● WHAT TO WORK ON
All lines of the listing below are to be printed again exactly.

####################

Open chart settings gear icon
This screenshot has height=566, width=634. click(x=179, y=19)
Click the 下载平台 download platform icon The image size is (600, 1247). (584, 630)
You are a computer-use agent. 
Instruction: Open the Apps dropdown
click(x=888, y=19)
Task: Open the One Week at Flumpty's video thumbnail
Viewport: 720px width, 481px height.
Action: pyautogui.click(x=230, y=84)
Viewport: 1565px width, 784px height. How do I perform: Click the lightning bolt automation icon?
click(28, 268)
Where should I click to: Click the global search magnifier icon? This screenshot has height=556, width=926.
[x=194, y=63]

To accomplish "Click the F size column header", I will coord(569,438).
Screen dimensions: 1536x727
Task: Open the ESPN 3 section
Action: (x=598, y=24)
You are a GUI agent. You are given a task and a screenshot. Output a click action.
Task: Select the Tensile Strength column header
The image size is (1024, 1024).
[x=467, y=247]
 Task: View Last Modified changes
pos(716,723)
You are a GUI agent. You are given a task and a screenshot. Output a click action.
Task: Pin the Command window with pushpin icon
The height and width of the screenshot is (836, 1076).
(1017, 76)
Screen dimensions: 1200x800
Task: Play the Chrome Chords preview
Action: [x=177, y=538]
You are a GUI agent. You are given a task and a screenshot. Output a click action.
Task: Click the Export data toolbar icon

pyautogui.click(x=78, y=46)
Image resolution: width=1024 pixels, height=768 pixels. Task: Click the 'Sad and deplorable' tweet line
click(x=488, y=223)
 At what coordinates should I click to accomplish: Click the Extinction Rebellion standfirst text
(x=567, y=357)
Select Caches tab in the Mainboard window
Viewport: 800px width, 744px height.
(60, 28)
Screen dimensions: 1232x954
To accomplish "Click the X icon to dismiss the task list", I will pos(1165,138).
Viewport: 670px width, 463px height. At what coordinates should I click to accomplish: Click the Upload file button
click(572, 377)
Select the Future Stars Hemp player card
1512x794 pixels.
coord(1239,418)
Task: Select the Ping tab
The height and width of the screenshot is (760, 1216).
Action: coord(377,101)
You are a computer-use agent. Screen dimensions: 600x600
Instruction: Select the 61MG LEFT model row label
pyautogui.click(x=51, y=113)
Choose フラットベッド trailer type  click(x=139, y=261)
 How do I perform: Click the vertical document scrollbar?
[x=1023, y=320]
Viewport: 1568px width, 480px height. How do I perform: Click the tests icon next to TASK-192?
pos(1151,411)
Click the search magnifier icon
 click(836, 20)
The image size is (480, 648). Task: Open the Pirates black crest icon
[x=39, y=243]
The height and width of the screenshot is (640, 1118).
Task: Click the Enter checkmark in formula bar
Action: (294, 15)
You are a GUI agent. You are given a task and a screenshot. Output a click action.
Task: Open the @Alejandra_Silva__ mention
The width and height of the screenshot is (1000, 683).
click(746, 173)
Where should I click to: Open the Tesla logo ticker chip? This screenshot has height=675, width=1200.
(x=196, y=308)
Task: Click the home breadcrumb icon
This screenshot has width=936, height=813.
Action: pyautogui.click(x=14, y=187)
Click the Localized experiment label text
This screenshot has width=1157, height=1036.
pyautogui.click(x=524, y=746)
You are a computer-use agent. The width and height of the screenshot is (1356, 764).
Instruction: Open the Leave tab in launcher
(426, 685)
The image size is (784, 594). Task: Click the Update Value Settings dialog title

####################

● ANSWER BOX
Open chart settings gear icon
This screenshot has height=566, width=634. click(x=179, y=19)
Click the 下载平台 download platform icon The image size is (600, 1247). (584, 630)
You are a computer-use agent. 
Instruction: Open the Apps dropdown
click(x=888, y=19)
Task: Open the One Week at Flumpty's video thumbnail
Viewport: 720px width, 481px height.
Action: pyautogui.click(x=230, y=84)
Viewport: 1565px width, 784px height. How do I perform: Click the lightning bolt automation icon?
click(28, 268)
Where should I click to: Click the global search magnifier icon? This screenshot has height=556, width=926.
[x=194, y=63]

To accomplish "Click the F size column header", I will coord(569,438).
Screen dimensions: 1536x727
Task: Open the ESPN 3 section
Action: (x=598, y=24)
You are a GUI agent. You are given a task and a screenshot. Output a click action.
Task: Select the Tensile Strength column header
The image size is (1024, 1024).
[x=467, y=247]
 Task: View Last Modified changes
pos(716,723)
You are a GUI agent. You are given a task and a screenshot. Output a click action.
Task: Pin the Command window with pushpin icon
The height and width of the screenshot is (836, 1076).
(1017, 76)
Screen dimensions: 1200x800
Task: Play the Chrome Chords preview
Action: [x=177, y=538]
You are a GUI agent. You are given a task and a screenshot. Output a click action.
Task: Click the Export data toolbar icon

pyautogui.click(x=78, y=46)
Image resolution: width=1024 pixels, height=768 pixels. Task: Click the 'Sad and deplorable' tweet line
click(x=488, y=223)
 At what coordinates should I click to accomplish: Click the Extinction Rebellion standfirst text
(x=567, y=357)
Select Caches tab in the Mainboard window
Viewport: 800px width, 744px height.
(60, 28)
Screen dimensions: 1232x954
To accomplish "Click the X icon to dismiss the task list", I will pos(1165,138).
Viewport: 670px width, 463px height. At what coordinates should I click to accomplish: Click the Upload file button
click(572, 377)
Select the Future Stars Hemp player card
1512x794 pixels.
coord(1239,418)
Task: Select the Ping tab
The height and width of the screenshot is (760, 1216).
Action: coord(377,101)
You are a computer-use agent. Screen dimensions: 600x600
Instruction: Select the 61MG LEFT model row label
pyautogui.click(x=51, y=113)
Choose フラットベッド trailer type  click(x=139, y=261)
 How do I perform: Click the vertical document scrollbar?
[x=1023, y=320]
Viewport: 1568px width, 480px height. How do I perform: Click the tests icon next to TASK-192?
pos(1151,411)
Click the search magnifier icon
 click(836, 20)
The image size is (480, 648). Task: Open the Pirates black crest icon
[x=39, y=243]
The height and width of the screenshot is (640, 1118).
Task: Click the Enter checkmark in formula bar
Action: (294, 15)
You are a GUI agent. You are given a task and a screenshot. Output a click action.
Task: Open the @Alejandra_Silva__ mention
The width and height of the screenshot is (1000, 683).
click(746, 173)
Where should I click to: Open the Tesla logo ticker chip? This screenshot has height=675, width=1200.
(x=196, y=308)
Task: Click the home breadcrumb icon
This screenshot has width=936, height=813.
Action: pyautogui.click(x=14, y=187)
Click the Localized experiment label text
This screenshot has width=1157, height=1036.
pyautogui.click(x=524, y=746)
You are a computer-use agent. The width and height of the screenshot is (1356, 764).
Instruction: Open the Leave tab in launcher
(426, 685)
The image size is (784, 594). Task: Click the Update Value Settings dialog title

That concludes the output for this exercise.